Sheng Jiong wrote:
And lastly I just want to clarity Wikipedia's policy on setting up a new Wikipedia: if a group of native speakers want to set up a Wikipedia despite the fact that majority of the speakers of that language do not wish to do so, should we allow them to have a new Wikipedia? As in the case of Cantonese, even Hong Kongers are generally opposed to the idea, and should we still allow few advocates to have it?
I think the problem is that we need to define what the language is before we can determine whether the majority of the language's writers are in favor of it. For Wikipedia's purposes, only written languages are relevant, and it would seem that a majority of people who write in what they call "written Cantonese" are in favor of the encyclopedia. What people who *speak* Cantonese but write "standard Chinese" think isn't the issue, since Wikipedia is a written encyclopedia. Of course, the entire debate is over whether "written Cantonese" exists as a real language in the first place. That I don't know enough about to comment on, but it would help if anybody had any information on just how common this writing system is in Hong Kong, and how many people would be interested in writing on such a Wikipedia.
It might be worth noting that we had a similar argument over German earlier.

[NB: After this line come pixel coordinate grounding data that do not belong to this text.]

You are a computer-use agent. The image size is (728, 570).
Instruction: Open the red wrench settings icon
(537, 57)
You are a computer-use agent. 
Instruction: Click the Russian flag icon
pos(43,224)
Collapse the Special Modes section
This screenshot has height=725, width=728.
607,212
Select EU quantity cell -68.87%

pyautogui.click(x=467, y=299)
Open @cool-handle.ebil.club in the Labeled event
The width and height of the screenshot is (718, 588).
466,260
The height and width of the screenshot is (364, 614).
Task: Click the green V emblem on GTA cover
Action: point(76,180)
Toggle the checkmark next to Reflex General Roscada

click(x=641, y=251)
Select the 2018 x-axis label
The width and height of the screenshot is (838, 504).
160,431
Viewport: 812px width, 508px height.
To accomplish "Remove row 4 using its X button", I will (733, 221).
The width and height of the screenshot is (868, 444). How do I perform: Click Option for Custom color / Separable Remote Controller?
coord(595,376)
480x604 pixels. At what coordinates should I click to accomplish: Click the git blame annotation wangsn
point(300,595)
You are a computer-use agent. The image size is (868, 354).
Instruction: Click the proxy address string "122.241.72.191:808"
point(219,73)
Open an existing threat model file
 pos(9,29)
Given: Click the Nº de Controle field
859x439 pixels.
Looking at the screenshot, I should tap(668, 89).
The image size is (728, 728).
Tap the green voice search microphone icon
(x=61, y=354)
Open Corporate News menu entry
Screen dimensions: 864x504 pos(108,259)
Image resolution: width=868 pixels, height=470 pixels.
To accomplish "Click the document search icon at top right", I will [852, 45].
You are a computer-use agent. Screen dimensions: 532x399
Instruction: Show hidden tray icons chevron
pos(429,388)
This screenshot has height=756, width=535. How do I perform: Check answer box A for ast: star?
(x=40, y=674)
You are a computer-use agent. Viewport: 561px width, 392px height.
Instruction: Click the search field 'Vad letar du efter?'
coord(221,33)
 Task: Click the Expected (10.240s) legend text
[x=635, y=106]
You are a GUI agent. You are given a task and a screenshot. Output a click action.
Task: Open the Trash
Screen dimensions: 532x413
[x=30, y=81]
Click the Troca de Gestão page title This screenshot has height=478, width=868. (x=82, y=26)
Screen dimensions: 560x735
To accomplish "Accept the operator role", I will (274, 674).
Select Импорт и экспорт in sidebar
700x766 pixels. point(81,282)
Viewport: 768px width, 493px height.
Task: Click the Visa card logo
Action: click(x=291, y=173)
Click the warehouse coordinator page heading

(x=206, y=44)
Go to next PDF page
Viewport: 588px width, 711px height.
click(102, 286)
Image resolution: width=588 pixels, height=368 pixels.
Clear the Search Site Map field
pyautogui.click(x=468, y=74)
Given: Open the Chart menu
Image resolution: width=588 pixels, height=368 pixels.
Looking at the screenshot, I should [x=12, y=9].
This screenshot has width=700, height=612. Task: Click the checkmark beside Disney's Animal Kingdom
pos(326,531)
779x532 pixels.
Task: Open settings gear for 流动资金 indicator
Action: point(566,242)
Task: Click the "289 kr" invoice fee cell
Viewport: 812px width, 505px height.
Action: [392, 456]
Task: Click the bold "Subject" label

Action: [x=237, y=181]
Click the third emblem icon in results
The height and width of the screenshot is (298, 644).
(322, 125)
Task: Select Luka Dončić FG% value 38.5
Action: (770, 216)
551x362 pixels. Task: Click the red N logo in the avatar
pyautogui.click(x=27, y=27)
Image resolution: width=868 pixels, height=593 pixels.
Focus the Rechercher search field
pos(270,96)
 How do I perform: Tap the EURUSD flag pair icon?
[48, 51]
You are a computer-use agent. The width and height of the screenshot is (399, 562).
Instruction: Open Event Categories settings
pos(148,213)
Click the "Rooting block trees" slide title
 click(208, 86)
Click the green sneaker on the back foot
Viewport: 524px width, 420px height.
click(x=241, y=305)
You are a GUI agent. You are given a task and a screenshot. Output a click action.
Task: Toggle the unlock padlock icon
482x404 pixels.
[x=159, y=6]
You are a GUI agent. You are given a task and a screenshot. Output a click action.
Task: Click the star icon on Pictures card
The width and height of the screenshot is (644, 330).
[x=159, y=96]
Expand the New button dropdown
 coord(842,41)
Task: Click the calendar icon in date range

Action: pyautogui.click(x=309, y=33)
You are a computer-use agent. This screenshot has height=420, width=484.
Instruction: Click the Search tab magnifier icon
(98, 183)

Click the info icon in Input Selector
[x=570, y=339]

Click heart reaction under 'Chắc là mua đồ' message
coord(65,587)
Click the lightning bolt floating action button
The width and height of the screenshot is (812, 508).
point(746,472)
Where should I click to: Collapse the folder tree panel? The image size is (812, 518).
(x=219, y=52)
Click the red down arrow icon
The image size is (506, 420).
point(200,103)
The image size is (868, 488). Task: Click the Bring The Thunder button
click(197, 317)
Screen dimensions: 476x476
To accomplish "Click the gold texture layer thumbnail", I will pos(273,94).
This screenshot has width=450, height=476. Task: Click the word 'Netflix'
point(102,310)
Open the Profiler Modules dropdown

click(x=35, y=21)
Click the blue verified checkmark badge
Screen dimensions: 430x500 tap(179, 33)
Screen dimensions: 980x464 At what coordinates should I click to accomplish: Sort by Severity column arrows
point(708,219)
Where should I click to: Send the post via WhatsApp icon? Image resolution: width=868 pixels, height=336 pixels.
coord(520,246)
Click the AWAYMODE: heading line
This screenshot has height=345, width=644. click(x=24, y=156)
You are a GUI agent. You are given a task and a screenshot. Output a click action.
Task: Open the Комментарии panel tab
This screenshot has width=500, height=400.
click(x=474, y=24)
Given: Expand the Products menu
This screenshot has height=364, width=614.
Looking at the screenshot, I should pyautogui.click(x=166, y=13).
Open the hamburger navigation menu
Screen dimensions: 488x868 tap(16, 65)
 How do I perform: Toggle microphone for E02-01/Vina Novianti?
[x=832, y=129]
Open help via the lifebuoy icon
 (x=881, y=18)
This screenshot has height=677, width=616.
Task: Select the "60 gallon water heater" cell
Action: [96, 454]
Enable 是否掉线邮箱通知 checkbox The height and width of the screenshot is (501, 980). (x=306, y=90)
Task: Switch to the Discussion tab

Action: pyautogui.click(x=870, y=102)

There are many spoken German dialects, but most people who speak any of the dialects read and write in "standard German". However, recently some people have started writing in written forms of some of the dialects, and some wanted to create a Wikipedia for those dialects separate from the main German Wikipedia.
(The longstanding linguistic flamewar over "dialect" versus "language" looks to be a regular spillover into Wikipedia-l.)